Trotzdem steht Carmen Pampa vor einer großen Herausforderung, erläutert der stellvertretende Leiter, Andres Pardo. Die Qualität der Ausbildung an der Uni hat sich rumgesprochen: Staatliche Stellen, aber vielfach auch Banken, machen den Absolventen von Carmen Pampa gute Angebote. Fast egal, welches Fach sie studiert haben. "Es ist eigentlich nicht unsere Absicht, Personal für Banken auszubilden", sagt Andres Pardo. Sie möchten lieber die Studierenden ermutigen, ihre eigenen Unternehmungen zu starten. Dafür braucht es Wissen in Betriebswirtschaft und Kenntnisse in der Führung eines Unternehmens. "Wir können und wollen keinen zusätzlichen Studiengang einrichten", betont Andres Pardo. Stattdessen sollen die Inhalte in die bestehenden Fächer eingegliedert werden. Zum Teil wieder ganz praktisch – beispielsweise durch ein kleines Hotel auf dem Campusgelände.

Ein entsprechendes Projekt wurde nun mit Hilfe der Inneramerikanischen Entwicklungsbank gestartet. Berater aus den USA sollen dabei helfen, die Universität weiter zu entwickeln. Drei Jahre Zeit hat Carmen Pampa dafür. "Eine echte Herausforderung, auch finanziell", sagt Andres Pardo – mit einigen Sorgenfalten.

Gottesdienst in der Kathedrale von Coroico. Foto: Wala

Der Tag endet mit der Feier der heiligen Messe in der Kathedrale von Coroico. Sie ist der Virgen de la candelaria de Coroico geweiht – Maria Lichtmess. Mit ihr ist eine recht junge Legende verbunden, wie Bischof Juan Vargas erzählt. 1811, zu Zeiten des Unabhängigkeitskrieges Boliviens, stand Coroico unter Belagerung der spanischen Armee. Die Situation war aussichtslos für die Bewohner der Stadt. Da erschien am Horizont ein Heer, mit einer jungen Frau an der Spitze, die ein Schwert trug. Die Spanier ergriffen die Flucht. Als die Bewohner von Coroico der Frau und dem Heer danken wollten, waren beide verschwunden. Ein Zeichen des Himmels.
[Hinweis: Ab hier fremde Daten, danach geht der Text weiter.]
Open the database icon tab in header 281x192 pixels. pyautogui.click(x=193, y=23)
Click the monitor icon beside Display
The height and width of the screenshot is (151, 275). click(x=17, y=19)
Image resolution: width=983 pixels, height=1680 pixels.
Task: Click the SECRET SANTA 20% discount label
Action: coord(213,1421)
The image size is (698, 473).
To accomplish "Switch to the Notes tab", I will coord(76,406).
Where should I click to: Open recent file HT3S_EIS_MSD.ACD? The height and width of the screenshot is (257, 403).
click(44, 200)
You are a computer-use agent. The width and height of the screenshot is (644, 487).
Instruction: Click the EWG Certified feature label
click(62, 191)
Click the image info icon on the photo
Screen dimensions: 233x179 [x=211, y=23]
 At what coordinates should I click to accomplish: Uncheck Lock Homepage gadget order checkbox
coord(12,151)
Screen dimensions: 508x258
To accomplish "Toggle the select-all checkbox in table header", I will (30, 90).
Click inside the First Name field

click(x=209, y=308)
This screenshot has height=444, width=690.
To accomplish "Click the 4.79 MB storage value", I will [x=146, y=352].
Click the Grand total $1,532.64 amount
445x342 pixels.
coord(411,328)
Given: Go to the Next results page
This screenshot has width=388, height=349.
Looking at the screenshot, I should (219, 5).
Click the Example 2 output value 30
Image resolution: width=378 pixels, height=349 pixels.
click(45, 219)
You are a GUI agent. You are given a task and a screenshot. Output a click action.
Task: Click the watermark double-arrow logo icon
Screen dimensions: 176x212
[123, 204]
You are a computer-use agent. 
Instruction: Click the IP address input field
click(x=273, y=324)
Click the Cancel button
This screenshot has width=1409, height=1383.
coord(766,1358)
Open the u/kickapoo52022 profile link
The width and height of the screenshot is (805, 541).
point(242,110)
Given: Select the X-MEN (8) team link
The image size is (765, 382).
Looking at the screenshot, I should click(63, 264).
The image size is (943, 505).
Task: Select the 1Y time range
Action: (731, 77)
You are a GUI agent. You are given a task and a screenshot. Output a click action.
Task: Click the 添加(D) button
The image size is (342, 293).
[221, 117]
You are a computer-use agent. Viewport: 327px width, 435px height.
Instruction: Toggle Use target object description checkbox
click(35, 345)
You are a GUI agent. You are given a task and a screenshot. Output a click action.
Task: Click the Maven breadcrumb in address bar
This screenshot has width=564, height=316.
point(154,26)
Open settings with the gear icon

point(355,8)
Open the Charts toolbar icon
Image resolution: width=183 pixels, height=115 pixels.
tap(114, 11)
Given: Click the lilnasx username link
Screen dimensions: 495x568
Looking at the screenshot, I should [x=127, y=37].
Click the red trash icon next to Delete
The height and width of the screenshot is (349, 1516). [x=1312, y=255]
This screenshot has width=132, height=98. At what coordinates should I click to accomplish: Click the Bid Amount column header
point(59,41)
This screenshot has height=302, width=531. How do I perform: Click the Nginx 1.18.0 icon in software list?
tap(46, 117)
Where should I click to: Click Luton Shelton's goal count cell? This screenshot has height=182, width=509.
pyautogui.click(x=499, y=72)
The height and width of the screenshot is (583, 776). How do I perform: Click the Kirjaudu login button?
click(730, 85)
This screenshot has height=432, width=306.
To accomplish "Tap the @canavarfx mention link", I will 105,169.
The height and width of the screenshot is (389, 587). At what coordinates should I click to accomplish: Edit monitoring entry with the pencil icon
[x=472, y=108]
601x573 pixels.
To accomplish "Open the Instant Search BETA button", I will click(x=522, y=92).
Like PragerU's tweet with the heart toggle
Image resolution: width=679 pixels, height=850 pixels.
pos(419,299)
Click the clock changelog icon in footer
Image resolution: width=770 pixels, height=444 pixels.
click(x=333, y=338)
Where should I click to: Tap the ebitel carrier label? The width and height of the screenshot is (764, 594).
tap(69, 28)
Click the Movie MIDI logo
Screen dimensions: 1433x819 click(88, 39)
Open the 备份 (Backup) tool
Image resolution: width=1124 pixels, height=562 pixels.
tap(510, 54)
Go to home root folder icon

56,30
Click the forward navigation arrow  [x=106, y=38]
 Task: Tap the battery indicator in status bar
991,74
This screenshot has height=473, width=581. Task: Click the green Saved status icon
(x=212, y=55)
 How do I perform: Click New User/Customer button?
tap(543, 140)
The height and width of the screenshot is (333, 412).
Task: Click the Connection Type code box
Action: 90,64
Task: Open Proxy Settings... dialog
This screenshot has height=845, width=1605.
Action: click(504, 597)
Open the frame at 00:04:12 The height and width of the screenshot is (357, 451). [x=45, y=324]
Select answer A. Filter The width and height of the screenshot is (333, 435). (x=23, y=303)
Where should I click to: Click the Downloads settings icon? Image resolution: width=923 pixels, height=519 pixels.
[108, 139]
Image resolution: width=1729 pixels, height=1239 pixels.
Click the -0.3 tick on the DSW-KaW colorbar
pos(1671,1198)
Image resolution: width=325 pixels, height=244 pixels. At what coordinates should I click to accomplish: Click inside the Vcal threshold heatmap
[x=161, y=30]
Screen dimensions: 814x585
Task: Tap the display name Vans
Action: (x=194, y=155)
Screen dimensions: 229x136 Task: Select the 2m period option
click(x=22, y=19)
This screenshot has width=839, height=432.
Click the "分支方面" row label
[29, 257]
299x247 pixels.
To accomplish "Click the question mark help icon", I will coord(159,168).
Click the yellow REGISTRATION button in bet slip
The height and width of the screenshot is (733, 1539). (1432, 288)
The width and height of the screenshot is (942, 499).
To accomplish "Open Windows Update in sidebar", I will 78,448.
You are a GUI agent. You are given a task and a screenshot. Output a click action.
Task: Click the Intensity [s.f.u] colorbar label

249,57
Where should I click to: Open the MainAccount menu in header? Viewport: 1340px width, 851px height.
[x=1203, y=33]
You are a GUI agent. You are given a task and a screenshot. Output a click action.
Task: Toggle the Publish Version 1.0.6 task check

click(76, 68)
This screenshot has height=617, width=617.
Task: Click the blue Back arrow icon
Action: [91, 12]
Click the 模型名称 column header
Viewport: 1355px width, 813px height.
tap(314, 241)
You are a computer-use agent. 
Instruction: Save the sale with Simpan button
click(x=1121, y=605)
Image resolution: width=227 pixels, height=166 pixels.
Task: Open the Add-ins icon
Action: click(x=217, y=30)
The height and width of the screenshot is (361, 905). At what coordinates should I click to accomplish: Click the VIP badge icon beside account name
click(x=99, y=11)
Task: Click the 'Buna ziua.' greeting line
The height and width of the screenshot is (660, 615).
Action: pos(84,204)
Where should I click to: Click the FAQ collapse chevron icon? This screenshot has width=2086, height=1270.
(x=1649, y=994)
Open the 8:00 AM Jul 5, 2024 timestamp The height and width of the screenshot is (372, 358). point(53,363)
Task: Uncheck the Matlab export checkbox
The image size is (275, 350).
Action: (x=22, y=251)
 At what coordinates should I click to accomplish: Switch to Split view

In einer Seitenkapelle wird eine Figur der Virgen verehrt.  

Die Kathedrale ist der Virgen de la candelaria de Coroico geweiht. Foto: Wala
Traditioneller Brauch in Coroico: Bischof Norbert Trelle spendet den Segen mit Weihwasser auf Hände und Kopf. Foto: Wala

In der Kathedrale ist die Partnerschaft zwischen den Bistümern Trier und Hildesheim und der Kirche von Bolivien präsent: Ein Krug mit dem Zeichen der "Hermandad", der Partnerschaft, steht auf dem Hochaltar. Gut sichtbar. Auch in der Predigt geht Bischof Vargas auf die Partnerschaft ein: Die Hermandad ist wie ein Schatz, der stetig gehoben werden muss, sagt er. Vargas bedauert, dass der Besuch von Besuch von Bischof Trelle recht kurz war. Morgen geht es für die Delegation wieder nach La Paz, zur letzten Stadtion des Besuchs. Doch zuvor spendet Bischof Trelle für die Besucher des Gottesdienstes den Segen mit Weihwasser auf die Hände wie auf den Kopf. Das gehört traditionell zu einer heiligen Messe im Bistum Coroico dazu. Ein Zeichen des Zuspruch Gottes und der Verbundenheit als Brüder und Schwestern.